Assignment | Copy every line of the entries that includes the word "Dược".

Available records Start Marker

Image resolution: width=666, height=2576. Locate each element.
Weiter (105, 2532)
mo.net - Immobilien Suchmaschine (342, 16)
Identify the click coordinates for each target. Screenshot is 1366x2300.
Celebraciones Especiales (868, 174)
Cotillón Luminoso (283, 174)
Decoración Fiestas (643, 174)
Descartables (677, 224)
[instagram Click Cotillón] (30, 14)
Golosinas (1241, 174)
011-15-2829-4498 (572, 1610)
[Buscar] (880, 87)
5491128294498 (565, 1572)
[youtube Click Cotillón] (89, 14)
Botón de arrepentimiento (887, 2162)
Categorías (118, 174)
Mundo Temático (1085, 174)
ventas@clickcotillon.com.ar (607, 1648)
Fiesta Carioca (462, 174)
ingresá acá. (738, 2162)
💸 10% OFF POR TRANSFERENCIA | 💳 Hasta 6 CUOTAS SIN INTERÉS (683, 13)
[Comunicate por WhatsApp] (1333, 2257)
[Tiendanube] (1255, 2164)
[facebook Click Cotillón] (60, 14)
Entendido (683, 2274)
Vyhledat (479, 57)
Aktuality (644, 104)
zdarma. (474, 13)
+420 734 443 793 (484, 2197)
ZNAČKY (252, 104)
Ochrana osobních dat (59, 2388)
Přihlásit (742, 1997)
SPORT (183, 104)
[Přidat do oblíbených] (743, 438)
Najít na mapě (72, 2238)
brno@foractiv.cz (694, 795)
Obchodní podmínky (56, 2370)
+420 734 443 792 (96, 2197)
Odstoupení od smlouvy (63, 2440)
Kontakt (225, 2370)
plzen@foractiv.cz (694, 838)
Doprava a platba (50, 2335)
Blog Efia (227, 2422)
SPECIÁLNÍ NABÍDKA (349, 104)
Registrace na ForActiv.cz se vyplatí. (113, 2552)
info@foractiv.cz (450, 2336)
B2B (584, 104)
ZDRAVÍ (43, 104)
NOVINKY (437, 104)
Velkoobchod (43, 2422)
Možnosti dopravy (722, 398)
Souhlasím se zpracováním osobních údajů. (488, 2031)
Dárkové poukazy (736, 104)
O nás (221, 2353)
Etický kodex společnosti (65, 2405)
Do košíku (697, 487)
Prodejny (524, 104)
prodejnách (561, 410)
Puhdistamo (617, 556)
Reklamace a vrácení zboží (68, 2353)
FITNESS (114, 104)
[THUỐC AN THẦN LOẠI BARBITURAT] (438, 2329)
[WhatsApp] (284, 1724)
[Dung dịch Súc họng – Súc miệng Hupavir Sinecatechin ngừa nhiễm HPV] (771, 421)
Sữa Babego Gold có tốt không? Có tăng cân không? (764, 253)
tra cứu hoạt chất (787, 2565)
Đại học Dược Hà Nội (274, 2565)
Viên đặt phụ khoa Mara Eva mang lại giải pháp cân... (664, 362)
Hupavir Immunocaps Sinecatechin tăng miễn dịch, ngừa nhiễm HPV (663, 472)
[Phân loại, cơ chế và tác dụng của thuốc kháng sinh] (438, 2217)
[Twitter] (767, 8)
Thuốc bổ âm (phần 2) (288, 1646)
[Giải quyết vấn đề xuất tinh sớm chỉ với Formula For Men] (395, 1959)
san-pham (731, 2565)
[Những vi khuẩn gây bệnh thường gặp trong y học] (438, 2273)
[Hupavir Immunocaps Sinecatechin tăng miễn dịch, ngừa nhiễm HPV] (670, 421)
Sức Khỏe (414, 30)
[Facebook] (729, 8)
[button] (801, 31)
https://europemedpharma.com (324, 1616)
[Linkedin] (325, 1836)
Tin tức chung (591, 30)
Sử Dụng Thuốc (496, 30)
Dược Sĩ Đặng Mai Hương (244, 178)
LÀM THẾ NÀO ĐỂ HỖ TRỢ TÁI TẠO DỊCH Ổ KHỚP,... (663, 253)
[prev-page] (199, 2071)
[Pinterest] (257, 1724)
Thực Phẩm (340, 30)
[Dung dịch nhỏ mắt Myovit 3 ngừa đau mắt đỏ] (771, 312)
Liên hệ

Available records End Marker

Task result |
Đại học Dược Hà Nội (274, 2565)
Dược Sĩ Đặng Mai Hương (244, 178)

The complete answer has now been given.